Well, I didn’t think I would dive into a group exercise class quite so soon, but last week even though I had already gone running and did some at-home strength training; I needed to ‘get my dance on’. That’s right, I tried Zumba. I didn’t mean to…. it just sort of happened – like most things in my life.
For the years that I had worked part time at Fit One in Ooltewah, I always saw members and outsiders alike enjoying the Zumba class by my friend Lisa Rousseau.
Lisa has so much positive energy that she passes on to everyone else. There are group classes at certain gyms where the instructor is perfectly fit, perfectly young and, well, just ‘perfect’ --- that can be intimidating for some.
With Lisa, ‘What you see is what you get’. Lisa has had her struggles with being overweight in the past and she understands how hard it is even though she is now very slender. She understands the emotions that drive some of us to do (or not to do) in the world of diet and fitness.
Women and even men who attend her Zumba classes know that it is not about perfection, it is not about what you already know or how you keep up. So if I was going to jump into Zumba for the first time – it would have to be Lisa’s class.
But I really wasn’t planning to yet; I wanted to get a little more fit first (I know, I know… I get this from Mama who washes and curls her hair before going to the salon).

#### [Parts of the exercise]
**a.** For each statement about the post on trying Zumba, say yes or no according to the text, and quote the deciding words: (i) the writer worked full time at Fit One, (ii) Lisa has always been slender, (iii) the writer had already gone running before trying Zumba that week.
**b.** Answer from the post on trying Zumba:
(i) Where is Fit One located?
(ii) What did the writer want to do before trying Zumba?
(iii) Who washes and curls her hair before going to the salon?
The records that come next are separate material, unrelated to the text above.

#### [Dataset extract]
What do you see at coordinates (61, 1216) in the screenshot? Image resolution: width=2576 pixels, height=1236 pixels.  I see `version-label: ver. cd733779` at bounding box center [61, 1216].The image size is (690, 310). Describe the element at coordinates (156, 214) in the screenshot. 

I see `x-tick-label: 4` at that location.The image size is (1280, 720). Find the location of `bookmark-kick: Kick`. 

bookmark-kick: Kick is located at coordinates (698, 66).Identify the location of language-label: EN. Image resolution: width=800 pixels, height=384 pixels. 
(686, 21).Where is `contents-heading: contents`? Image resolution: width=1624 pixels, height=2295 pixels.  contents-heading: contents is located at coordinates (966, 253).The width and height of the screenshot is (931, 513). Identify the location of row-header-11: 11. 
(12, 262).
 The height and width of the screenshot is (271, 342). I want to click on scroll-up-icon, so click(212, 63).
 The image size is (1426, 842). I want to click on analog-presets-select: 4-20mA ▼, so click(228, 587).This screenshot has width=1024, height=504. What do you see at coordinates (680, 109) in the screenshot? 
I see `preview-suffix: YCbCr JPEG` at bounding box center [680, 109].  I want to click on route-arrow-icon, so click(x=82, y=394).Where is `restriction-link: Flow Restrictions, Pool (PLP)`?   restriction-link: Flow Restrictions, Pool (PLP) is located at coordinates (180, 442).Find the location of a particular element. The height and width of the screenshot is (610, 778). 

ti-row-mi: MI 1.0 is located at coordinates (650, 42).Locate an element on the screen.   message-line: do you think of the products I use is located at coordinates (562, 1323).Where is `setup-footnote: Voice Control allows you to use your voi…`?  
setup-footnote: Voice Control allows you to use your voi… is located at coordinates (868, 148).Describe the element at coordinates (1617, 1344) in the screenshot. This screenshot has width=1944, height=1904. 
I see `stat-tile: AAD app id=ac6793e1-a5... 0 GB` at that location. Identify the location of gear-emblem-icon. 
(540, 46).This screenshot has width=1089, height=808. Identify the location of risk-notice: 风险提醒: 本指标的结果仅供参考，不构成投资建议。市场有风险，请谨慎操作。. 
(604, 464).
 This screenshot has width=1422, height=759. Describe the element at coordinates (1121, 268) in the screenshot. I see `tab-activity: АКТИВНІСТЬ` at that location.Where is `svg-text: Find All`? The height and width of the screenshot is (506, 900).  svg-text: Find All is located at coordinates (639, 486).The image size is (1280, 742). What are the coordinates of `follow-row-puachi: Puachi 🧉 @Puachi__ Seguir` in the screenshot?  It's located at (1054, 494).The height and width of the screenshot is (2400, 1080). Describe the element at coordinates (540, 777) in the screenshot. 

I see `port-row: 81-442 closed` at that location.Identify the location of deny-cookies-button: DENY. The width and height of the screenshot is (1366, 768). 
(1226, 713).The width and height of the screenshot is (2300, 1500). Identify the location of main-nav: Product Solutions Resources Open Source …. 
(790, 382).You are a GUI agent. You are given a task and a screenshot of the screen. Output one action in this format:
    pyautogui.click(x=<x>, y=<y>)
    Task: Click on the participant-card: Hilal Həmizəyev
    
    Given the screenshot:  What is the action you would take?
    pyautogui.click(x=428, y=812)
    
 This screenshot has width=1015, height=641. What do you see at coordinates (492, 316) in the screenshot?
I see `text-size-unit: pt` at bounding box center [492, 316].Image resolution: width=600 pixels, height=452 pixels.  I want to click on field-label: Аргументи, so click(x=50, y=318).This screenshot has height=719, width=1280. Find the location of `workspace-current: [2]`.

#### [Exercise responses]
**a.**
(i) No: "For the years that I had worked part time at Fit One in Ooltewah"
(ii) No: "Lisa has had her struggles with being overweight in the past"
(iii) Yes: "I had already gone running and did some at-home strength training"

**b.**
(i) Ooltewah
(ii) Get a little more fit first
(iii) Mama